I am glad that I apparantly am not alone in my feeling that I must have said or done something wrong, (or just put my foot in my mouth) without being aware of it.
In feeling a pull back or retreat from anyone, I think back on my behavoir, my words, my actions, hoping that I am not perceived as someone I am not.
I know that I have a wry sense of humor at times, and I have not made a living out of being politically Correct so often times I can get myself in a little hot water, but it seems like maybe this time that’s not the case.
In knowing V this short time in the past 7 weeks there’s quite a paradox of belief systems with both an extreme openness and at the same time a closed tight shield. to be honest ,, it’s been a little perplexing, but nothing that should stop the journey.
Please know these are only comments, an opinion, a feeling at this moment in time. I could be wrong. I could anger someone ,(sorry) but their honest thoughts as I try to be candid and emotionally naked as the author unselfishley is in writing these vulnerable truths.
So as I said,, we all have our defenses and walls up sometimes, but its very refreshing to see or hear someones thoughts who claims to have a tight closed door but the alter ego is also throwing that same door wide open to a huge world of fellow seekers.
My opinion again,,,, Friends will keep knocking on the door, patiently waiting for an answer as they make thier way down a thier long hallway to transformation, knowing as they open the door, they are clearing the path to tommorow.
Anyone care to comment? Am I a nut? does anything make sense?

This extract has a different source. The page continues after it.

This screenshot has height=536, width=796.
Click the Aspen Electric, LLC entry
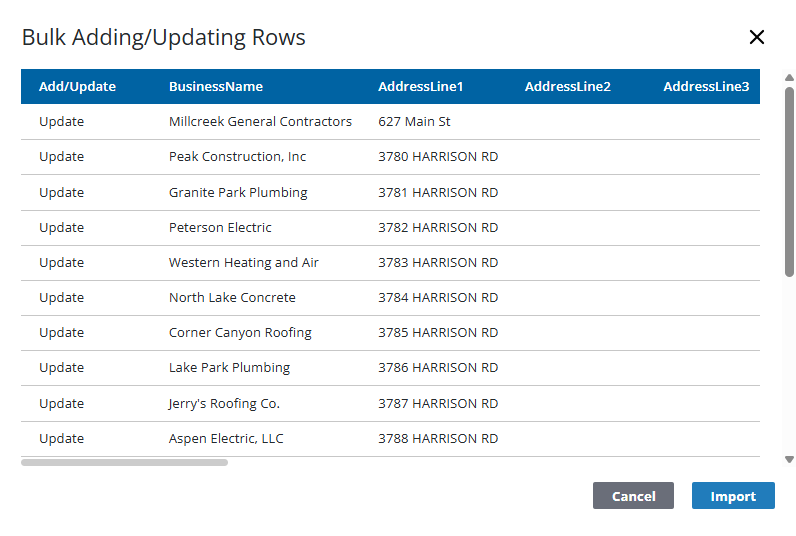tap(226, 438)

February 14th, 2008 at 2:05 am” Sleepless in Seattle “
Thank you for your gracious and thoughtful comments. Everything you say makes perfect sense. I appreciate hearing the way things look from your point of view…it widens the lens quite a bit and creates a broader view of the whole give and take in relationships. I wrote this to “come clean” so to speak, to shed some light both for myself and others on what may be going on with someone when they withdraw or seem unavailable.
Whenever I get onto myself, I know I’m almost finished with a state of being that may have been serving me, but it’s usefulness is about to expire. My sharing it is to shed light on it for others and to serve as a reminder to me of the territory in case I ever venture through it again.
Your patience and understanding has been and still is greatly appreciated.